(Records provided begins)
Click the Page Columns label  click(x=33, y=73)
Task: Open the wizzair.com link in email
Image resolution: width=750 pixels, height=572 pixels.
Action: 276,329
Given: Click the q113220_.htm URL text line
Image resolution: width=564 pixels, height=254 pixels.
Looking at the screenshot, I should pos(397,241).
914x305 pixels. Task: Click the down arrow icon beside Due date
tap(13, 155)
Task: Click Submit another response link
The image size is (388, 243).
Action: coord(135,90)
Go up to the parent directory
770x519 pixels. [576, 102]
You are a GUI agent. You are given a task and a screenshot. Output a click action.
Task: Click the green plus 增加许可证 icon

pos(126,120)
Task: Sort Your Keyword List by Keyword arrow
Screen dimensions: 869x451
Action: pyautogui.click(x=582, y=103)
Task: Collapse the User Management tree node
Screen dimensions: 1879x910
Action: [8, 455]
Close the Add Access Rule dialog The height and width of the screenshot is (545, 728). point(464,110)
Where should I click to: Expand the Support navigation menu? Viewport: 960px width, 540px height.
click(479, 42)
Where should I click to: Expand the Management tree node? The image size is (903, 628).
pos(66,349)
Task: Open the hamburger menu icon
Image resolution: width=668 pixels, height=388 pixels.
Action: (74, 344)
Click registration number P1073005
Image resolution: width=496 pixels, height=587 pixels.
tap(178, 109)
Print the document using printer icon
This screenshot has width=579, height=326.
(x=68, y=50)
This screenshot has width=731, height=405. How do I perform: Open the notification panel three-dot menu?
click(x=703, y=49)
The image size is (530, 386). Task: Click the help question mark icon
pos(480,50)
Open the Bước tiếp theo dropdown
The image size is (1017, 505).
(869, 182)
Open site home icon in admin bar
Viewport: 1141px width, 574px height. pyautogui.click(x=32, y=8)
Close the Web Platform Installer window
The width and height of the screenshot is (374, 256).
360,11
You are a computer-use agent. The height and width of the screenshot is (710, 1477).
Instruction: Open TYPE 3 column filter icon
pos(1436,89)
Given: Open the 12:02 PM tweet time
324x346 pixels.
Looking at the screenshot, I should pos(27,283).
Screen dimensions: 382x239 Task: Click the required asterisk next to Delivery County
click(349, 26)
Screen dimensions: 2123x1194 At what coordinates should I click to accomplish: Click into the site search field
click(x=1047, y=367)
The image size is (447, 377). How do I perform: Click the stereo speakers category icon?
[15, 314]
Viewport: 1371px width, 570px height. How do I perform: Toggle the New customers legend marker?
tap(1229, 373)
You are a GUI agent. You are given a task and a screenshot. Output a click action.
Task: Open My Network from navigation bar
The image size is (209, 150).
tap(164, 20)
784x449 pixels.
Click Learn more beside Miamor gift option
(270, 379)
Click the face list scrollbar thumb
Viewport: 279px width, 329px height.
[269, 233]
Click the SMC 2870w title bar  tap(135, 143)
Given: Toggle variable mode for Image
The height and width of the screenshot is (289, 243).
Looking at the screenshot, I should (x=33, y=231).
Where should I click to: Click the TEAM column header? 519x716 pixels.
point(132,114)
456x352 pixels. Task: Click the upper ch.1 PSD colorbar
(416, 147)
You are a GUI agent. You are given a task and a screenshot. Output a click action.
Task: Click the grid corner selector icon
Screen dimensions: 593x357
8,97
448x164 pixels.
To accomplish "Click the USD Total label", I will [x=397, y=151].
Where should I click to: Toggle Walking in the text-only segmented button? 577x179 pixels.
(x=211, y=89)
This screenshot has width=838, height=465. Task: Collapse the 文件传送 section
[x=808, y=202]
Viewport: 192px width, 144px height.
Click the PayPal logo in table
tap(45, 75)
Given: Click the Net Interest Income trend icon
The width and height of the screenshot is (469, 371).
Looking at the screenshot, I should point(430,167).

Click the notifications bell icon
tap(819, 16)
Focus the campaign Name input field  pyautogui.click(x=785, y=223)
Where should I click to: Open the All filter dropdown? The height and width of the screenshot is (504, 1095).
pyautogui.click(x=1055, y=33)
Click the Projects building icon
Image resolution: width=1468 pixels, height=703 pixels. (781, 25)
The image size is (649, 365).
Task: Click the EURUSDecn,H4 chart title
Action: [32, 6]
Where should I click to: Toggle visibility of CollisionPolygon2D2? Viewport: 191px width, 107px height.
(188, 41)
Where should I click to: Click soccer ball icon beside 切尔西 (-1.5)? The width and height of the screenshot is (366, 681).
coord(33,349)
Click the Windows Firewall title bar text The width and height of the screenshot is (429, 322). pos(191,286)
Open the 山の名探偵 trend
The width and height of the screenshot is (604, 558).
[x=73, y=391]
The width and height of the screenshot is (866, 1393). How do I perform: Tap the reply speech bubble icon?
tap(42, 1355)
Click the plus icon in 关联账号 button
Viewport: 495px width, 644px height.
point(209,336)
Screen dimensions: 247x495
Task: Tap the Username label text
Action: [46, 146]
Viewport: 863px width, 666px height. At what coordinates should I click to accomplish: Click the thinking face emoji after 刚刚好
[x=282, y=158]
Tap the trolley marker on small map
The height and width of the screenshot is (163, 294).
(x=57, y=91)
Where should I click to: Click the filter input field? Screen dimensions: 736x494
(Records provided ends)
** Exercise aim **
Would you show each line of the material above that contains the string "trend"?

** Response to this exercise **
Given: Click the Net Interest Income trend icon
Open the 山の名探偵 trend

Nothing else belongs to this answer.